## STATED GOAL 1
In the records, could you rewrite the lines from the line with "Viewport: 1327px width, 876px height." to the line with "point(129,389)", replacing "Click" with "Select", changing nothing else and leaving out the pictures?
## STATED GOAL 2
What would come next in the forum discussion about gamification and engagement?

## SELECTED TEXT
--------------------------------

I'm trying to decipher the differences between these two concepts, but something wasn't clear to me. According my readings, I believe that gamification would be a method to achieve the aspects of engagement. I understand correctly?
That's right, Fabricio. Gamification can be used encourage learners to engage with the Virtual Learning Environment. By designing your gamified elements appropriately, it may be possible to encourage particular types of engagement and discourage others. There might also be some useful information in the attached paper.
Conference Paper Play As You Learn: Gamification as a Technique for Motivating Learners
it's right,The proper Gamification techniques will helps to increase the active participants.It's a double edged sword,If you not properly applied the techniques it will affect the process were you applied.
Engagement theory is applied to gamification. The attached on flexible learning environments help to elaborate further on such type of learning of which gamification is a strand.

--------------------------------

## SUPPLIED RECORDS
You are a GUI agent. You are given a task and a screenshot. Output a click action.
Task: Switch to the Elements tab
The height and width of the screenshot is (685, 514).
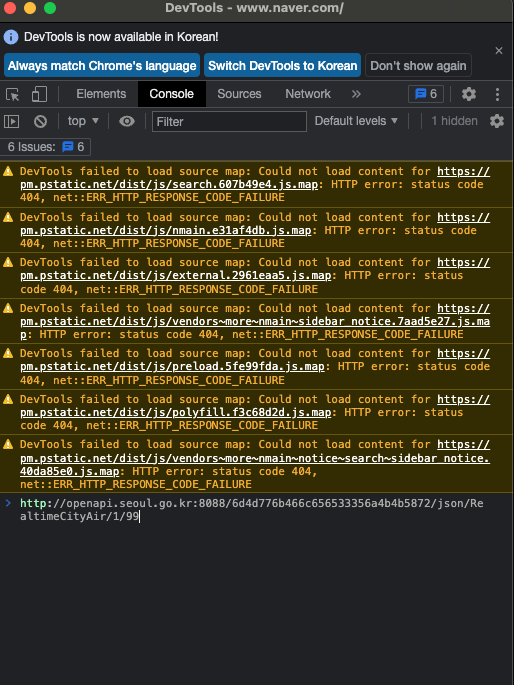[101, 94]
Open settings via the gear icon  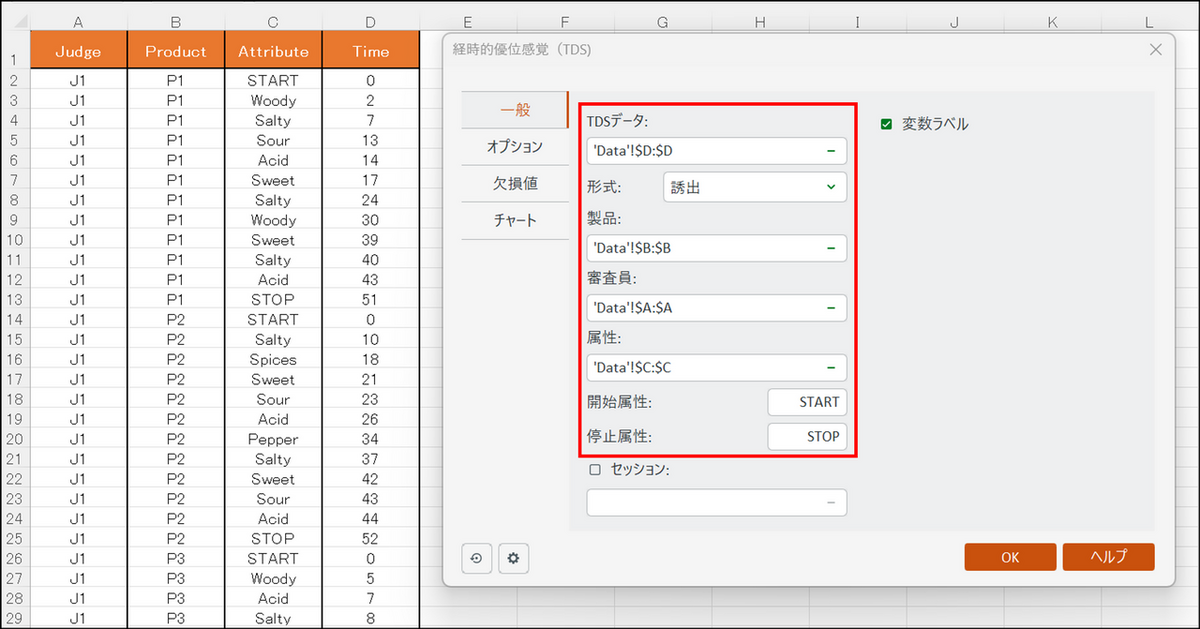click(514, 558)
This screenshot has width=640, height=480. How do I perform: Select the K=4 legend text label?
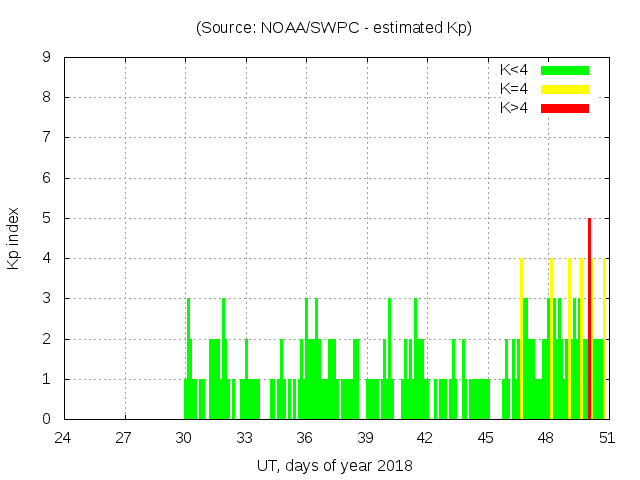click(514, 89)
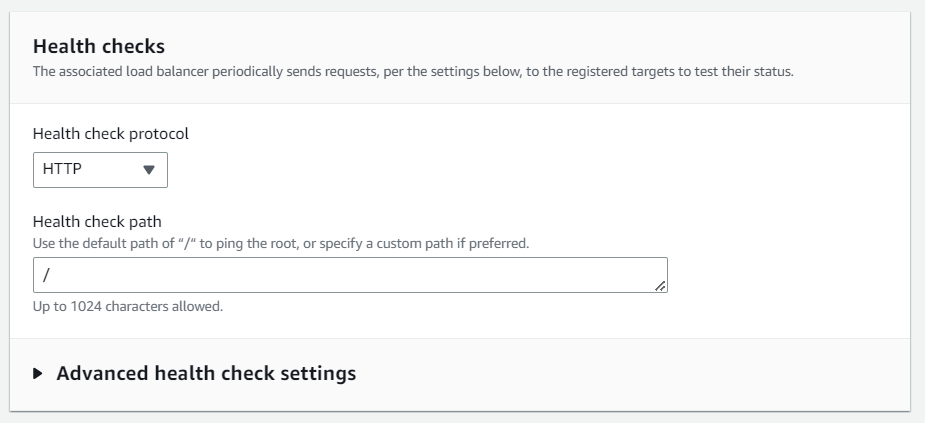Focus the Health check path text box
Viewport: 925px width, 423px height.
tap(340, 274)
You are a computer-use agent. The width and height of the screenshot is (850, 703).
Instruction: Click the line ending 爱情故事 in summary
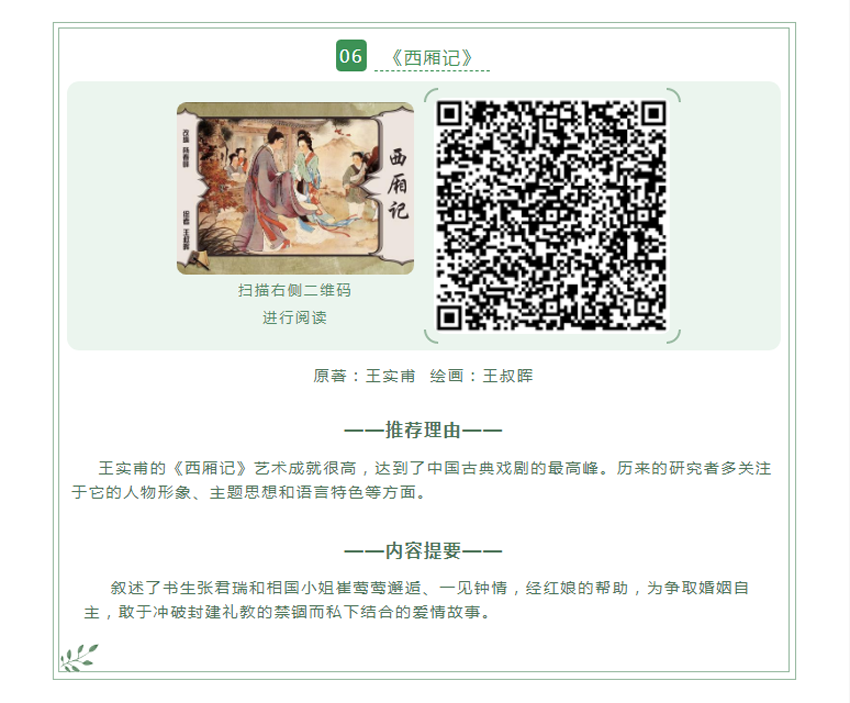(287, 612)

--------------------------------

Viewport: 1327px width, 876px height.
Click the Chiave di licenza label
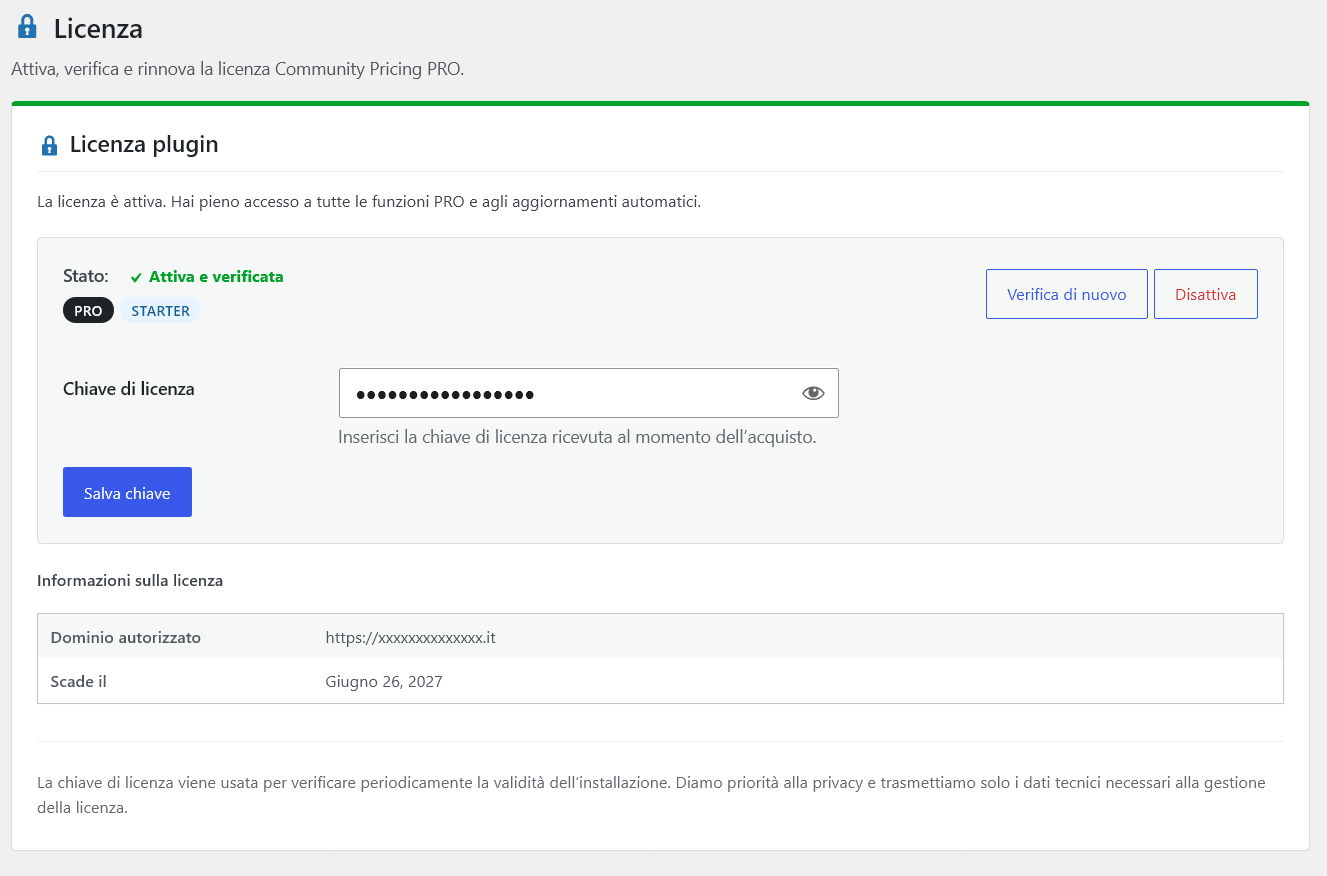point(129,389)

--------------------------------

## RESPONSE 1
Viewport: 1327px width, 876px height.
Select the Chiave di licenza label
point(129,389)

## RESPONSE 2
Best regards,
Debra
Data Flexible Learning Environments-Theories-Trends-Issues
Engagement is a concept, something you can observe or generate. And you can look for engagement, or try to change the level/quality/form of engagement. Any theory about engagement is to help you observe (and understand what you see) or to help you draw expectations/ideas on how to act to change it. One such theory, for instance, if Flow theory - https://en.wikipedia.org/wiki/Flow_%28psychology%29 but there are many others.
Gamification is a technique. As with any technique, you don't use it to observe or to draw expectations/ideas. You use it to change things, to create things. In the case of gamification, the ideal concept is rendering non-gameful activities as games. The full enchilada implies not just the mechanics (score, badges, missions, quests, tracking) but also the non-mechanical aspects: narrative, fantasy, etc. Normally, people only do a little bit of gamification, i.e., the mechanical aspects. That is a pity.
So how does it come together? In many ways.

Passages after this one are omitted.